In this study, data were obtained from 17 farms in southern Kyushu, Japan. Southern Kyushu, Japan, is the principal pig-producing area in Japan. The mean farm size of all farrow-to-finish farms was 295.6–369.6 breeding sows, and the mean antimicrobial usage frequency was 191.9–242.9 mg/PCU. According to a survey by the Japan Pork Producers Association, 85.9% of the subjects were farrow-to-finish farms, while the mean farm size was 247 breeding sows, as provided in a domestic survey [13]. In addition, the survey indicated that the mean antimicrobial usage in Japan from 2015 to 2017 was 401–437 mg/PCU [13]. This indicates that the results obtained in the present study were not far from the situation in Japanese pig farms.

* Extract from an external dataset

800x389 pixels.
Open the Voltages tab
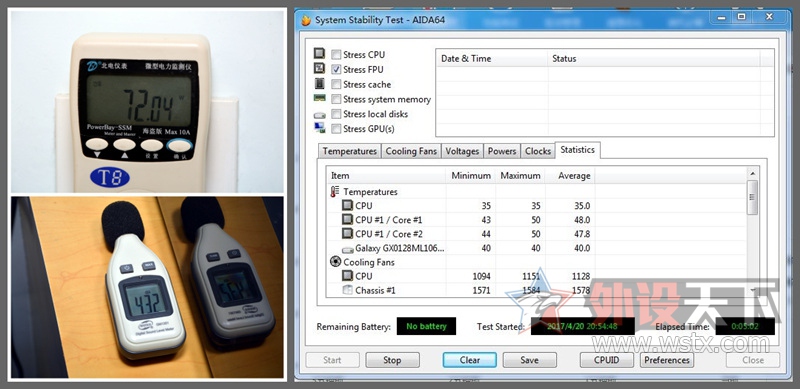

As a limitation, our results must be interpreted with caution given the potential biases associated with our reference population compared with the entire Japanese swine population. In the present study, medical prescriptions based on the actual conditions of the pig farm when the veterinarian visited were used. However, it was not possible to precisely evaluate the producer’s compliance in following the prescription.
In conclusion, we confirmed that large amounts of tetracyclines were frequently used in pig farms in southern Kyushu, Japan. Respiratory diseases in the post-weaning and fattening stages were associated with increases in antimicrobial usage. These results suggest that preventive measures against respiratory diseases are necessary to reduce the use of antimicrobials, such as tetracyclines, in pig farms. In addition, the proportion of antimicrobial use differed between the two methods of calculating usage, namely the active ingredient (mg)/PCU and the numbers of treated pigs (heads)/PCU. Therefore, further consideration is needed to evaluate the antimicrobial use in Japanese pig production.
POTENTIAL CONFLICTS OF INTEREST. The authors have nothing to disclose.
Acknowledgments
The authors are grateful to the pig producers and the members of the swine production medicine team in the Agricultural Mutual Aid Association in Miyazaki Prefecture for collecting data for this study.